Within the material below, filter for lines that hold the word "computer".

▶ [ENTRIES PROVIDED]:
☆ ☆ ☆
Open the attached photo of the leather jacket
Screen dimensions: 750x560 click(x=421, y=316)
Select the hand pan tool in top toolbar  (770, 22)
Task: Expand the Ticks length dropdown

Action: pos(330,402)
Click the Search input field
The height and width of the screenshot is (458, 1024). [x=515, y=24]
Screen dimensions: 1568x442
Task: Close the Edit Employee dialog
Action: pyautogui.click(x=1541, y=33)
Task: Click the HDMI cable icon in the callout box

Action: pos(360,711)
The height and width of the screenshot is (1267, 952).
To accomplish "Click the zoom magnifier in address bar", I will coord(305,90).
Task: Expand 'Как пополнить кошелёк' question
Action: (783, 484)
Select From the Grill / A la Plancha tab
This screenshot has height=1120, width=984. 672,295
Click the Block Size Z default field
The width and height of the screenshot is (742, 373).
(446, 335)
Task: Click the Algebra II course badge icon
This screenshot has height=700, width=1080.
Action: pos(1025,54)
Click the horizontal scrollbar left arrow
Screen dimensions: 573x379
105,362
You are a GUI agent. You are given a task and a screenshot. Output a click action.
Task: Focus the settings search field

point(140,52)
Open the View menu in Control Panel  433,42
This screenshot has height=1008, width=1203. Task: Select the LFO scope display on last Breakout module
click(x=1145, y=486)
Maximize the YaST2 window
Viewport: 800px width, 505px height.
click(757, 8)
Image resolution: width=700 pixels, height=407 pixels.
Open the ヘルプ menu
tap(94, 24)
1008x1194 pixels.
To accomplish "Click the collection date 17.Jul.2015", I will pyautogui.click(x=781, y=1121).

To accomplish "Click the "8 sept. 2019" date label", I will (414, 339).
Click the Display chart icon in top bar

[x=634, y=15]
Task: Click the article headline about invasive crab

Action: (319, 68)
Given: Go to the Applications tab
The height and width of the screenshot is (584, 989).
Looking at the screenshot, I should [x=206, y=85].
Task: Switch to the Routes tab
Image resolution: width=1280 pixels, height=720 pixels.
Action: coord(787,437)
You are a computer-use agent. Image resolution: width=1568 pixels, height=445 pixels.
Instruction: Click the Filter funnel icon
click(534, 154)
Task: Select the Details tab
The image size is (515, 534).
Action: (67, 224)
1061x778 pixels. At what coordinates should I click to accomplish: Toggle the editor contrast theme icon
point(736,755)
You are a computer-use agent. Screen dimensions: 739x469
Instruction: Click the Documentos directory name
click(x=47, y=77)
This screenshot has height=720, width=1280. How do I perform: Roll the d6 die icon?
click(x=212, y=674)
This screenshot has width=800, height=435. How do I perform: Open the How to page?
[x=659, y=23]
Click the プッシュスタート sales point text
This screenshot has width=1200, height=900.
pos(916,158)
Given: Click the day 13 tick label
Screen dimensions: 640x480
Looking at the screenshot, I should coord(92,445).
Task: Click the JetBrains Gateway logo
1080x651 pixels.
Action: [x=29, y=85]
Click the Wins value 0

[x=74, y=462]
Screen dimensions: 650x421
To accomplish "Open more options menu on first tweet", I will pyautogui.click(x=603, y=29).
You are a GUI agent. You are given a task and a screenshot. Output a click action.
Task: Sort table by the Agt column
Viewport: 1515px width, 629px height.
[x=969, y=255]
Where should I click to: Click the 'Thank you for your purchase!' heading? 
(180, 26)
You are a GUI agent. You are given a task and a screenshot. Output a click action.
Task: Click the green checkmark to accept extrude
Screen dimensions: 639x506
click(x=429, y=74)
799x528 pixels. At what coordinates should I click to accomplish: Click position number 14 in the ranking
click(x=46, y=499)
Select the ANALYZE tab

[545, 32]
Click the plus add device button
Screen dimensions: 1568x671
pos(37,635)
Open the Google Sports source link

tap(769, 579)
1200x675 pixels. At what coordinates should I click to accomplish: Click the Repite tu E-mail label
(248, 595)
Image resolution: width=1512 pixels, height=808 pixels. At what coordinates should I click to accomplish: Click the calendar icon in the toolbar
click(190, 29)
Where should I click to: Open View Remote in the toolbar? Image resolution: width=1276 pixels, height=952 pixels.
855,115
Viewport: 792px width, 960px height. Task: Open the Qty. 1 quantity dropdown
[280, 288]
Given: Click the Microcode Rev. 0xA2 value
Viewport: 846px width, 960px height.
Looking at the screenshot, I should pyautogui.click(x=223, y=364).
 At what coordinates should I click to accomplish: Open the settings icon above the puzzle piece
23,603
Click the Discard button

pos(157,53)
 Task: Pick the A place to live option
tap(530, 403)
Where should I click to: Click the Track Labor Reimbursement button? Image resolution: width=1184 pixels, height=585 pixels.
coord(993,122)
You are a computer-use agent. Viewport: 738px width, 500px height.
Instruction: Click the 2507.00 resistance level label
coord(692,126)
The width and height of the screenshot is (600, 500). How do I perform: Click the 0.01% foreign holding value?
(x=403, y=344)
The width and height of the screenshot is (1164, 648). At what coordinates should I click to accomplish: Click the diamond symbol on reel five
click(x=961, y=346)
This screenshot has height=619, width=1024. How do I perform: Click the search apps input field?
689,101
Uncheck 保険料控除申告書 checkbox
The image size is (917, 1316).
☆ ☆ ☆
▶ [SOLUTION FOR THIS EXERCISE]:
You are a computer-use agent. Image resolution: width=1568 pixels, height=445 pixels.
You are a computer-use agent. Screen dimensions: 739x469
You are a computer-use agent. Viewport: 738px width, 500px height.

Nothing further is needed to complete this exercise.